Defendants argue that only "general" road millages are subject to allocation and distribution in accordance with the statute. However, MCL 224.20b(1) applies to millages "for highway, road and street purposes and for 1 or more specific highway, road or street purposes . . . ." (Emphasis added.) The phrase "for highway, road, and street purposes" indicates that tax levies for "general" highway, road, and street purposes are subject to the requirements of MCL 224.20b. Nothing in the remainder of the statute alters these requirements: subsection 3 says that the proceeds must be used "exclusively for highway, road and street purposes" and subsection 4 reiterates and emphasizes that millage proposals must conform to the allocation formula set forth in subsection 2, without distinguishing between general and specific projects.

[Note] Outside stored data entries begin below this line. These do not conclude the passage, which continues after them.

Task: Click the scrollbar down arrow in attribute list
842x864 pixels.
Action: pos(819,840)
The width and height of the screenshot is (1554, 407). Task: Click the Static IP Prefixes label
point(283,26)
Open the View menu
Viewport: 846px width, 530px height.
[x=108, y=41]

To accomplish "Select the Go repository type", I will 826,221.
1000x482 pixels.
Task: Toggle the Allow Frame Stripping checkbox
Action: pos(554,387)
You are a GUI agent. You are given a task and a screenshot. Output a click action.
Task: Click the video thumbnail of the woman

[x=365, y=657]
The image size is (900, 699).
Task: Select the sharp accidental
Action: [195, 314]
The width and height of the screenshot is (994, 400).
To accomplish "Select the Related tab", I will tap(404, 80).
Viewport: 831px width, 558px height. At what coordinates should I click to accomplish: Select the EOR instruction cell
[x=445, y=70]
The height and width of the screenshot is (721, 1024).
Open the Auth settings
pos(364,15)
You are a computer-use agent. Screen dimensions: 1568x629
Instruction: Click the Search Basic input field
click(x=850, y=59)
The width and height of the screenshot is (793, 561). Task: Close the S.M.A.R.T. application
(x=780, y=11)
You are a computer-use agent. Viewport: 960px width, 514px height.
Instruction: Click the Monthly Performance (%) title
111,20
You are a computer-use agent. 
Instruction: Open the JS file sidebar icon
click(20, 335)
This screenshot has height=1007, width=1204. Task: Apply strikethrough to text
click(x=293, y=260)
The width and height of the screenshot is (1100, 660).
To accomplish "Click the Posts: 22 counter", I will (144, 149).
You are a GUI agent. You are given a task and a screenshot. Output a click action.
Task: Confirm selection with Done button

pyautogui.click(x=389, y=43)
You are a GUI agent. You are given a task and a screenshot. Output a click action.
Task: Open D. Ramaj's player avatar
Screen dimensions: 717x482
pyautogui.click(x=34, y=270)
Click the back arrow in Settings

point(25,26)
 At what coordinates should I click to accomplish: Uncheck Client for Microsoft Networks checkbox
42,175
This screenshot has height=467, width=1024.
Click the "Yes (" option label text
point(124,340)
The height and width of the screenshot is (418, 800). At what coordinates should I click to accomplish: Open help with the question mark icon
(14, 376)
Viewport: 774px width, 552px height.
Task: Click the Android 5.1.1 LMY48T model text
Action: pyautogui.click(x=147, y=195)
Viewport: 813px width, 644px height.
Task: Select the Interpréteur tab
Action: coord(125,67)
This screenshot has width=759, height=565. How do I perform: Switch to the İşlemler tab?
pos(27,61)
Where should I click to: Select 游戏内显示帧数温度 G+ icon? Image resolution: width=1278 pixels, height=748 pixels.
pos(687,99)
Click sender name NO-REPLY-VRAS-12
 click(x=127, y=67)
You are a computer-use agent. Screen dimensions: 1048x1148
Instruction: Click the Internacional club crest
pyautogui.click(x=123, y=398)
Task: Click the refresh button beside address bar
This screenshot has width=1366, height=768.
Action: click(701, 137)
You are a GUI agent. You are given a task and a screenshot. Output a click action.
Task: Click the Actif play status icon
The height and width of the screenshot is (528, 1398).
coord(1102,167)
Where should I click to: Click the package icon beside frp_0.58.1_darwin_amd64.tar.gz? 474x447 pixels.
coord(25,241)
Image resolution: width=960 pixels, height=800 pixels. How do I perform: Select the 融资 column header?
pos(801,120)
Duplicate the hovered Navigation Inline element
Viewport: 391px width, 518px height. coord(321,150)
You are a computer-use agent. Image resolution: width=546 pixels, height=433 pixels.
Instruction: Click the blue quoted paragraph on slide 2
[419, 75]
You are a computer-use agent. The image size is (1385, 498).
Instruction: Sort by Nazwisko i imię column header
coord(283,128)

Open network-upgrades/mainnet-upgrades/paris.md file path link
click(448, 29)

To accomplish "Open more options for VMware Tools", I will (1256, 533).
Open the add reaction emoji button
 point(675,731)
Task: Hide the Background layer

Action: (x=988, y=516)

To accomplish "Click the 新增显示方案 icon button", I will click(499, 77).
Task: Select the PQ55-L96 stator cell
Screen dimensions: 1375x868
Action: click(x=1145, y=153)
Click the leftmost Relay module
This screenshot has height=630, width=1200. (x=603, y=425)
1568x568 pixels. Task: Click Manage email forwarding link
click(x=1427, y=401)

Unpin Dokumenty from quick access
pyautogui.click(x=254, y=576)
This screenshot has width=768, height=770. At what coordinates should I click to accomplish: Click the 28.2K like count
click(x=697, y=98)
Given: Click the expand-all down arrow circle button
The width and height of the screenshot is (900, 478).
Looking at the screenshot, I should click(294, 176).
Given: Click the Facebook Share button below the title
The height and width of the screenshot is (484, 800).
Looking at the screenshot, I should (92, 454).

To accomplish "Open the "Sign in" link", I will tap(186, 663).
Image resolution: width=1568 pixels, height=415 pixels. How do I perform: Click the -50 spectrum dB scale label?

Defendants also argue that the term "any" in the phrase "for any highway, road or street purpose" in MCL 224.20b(4) indicates that only tax levies for "general" purposes must follow the statutory requirements. "Any" is defined as "every; all." Random House Webster's College Dictionary (1997). Contrary to defendants' argument, the term "any" indicates that every tax millage—whether "general" or "specific"—established under MCL 224.20b must comply with the allocation formula established in that statute.

Accordingly, the language of the statute clearly states that counties must either allocate proceeds in accordance with the formula or get the local governing bodies to agree to a different distribution. "`If the statute's language is clear and unambiguous, we assume that the Legislature intended its plain meaning, and we enforce the statute as written.'"11 The...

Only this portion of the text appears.